The Internet doesn’t really do identity well. How many identities do you have on the Internet and who will you trust with your identity. We don’t trust politicians or companies or… Perhaps we trust our community. Perhaps we trust the educators in this room. We should be more in control of our digital identity.

Time is also treated badly – can you still access the web page you wrote five years ago?

Small is effective

What happens in our schools? We’ve ignored phones, we have poor real time data and find it hard/impossible to measure what we think is/will be important. Used SketchUp, claymation and Mark’s Coffee Break Spanish as examples of the great things that are happening that
haven't been planned from on high and/or that are hard to measure.

We make the mistake of assuming one-size fits all is a sensible approach. We need to move to quality assurance rather than quality control. Not telling them what to do but allowing schools/pupils/parents to do what works.

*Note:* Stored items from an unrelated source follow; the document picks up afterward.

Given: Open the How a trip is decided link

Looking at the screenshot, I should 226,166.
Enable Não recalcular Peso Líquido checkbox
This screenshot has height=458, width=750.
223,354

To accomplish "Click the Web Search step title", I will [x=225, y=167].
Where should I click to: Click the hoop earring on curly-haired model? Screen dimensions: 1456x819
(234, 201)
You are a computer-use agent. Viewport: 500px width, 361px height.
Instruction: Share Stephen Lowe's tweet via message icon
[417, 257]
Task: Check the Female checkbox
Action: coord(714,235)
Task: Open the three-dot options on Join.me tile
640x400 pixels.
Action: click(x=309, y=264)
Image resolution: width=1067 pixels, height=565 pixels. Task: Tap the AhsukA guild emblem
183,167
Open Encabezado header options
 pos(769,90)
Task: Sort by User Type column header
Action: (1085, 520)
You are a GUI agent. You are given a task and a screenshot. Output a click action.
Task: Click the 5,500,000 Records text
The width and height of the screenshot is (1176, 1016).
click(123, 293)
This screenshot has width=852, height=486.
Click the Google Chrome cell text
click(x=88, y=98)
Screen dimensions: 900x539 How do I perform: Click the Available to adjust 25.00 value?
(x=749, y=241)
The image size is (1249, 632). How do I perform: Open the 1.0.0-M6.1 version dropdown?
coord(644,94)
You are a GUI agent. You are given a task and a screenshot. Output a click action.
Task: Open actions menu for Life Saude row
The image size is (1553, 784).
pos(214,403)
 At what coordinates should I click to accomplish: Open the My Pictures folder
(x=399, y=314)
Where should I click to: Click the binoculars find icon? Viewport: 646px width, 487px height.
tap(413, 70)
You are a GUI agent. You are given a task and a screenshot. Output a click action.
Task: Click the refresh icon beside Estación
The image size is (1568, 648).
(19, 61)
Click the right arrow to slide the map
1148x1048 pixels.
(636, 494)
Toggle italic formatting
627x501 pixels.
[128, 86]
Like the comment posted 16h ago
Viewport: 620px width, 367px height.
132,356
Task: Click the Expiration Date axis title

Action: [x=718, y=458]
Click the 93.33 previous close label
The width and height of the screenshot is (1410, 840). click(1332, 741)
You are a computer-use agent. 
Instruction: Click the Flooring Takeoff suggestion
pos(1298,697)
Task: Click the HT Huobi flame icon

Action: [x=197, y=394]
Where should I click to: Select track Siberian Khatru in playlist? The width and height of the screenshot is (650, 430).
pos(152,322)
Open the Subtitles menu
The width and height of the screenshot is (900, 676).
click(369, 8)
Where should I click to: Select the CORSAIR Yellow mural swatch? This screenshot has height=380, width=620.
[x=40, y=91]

Showed us Wage Slips 4 U, Instant Life Experience Degree and Cheat House Online. He remarked that, "Bits of paper are worthless!" How do we represent process? How do I prove my experience? He showed a video of a Chinese midwife who could only get a job in a hospital kitchen in the UK. If we assume that certificating everything is the solution we will get it wrong.

Everyone is a publisher

From - To
From - To,
originally uploaded by DavidDMuir.
{Stephen displayed one of the From --> To slides that I like. Managed to capture this one in a picture.} Moved from educational research (based in institutions) to learning research (based in communities). Stephen is not impressed by the idea that we can identify good practice in a school and then tell everyone to copy it. Doesn't work because schools are different. People are different. Better to look at it like a series of ingredients that schools can look at and then make up their own recipes. {Like the restaurant we went to after the TeachMeet. :-) - DM} Recognise schools as research centres. If we start from the assumption that our schools could be better, the scholarship is to look around and see what ingredients can be used to make our school better. Borrow good ideas – take ingredients and make a recipe for a better school. End of the process is to exhibit what they have done. A third of the staff does this action research at the time and in the end is rewarded with a doctorate. He talked a lot about this Learnometer project.

Successful nations

Blurry but readable?
Blurry but readable?,
originally uploaded by DavidDMuir.
{Last time I heard Stephen talk about this I wasn't fast enough to write it all down... This time, I got a picture! - DM}

Nations that are showing astonishing progress are typically:
  • small, agile nations
  • stable culturally
  • track record of effective education
  • embracing a sense of change
  • embracing new technologies
  • outward facing often with global migration patterns
  • stable politically and administratively
  • egalitarian
Does this look like Scotland? Stephen thinks so.

A few closing quotes

A school’s policy should be: "We could so do this".
We don’t know how good or children can be – let’s find out.
Learning can inoculate children against poverty.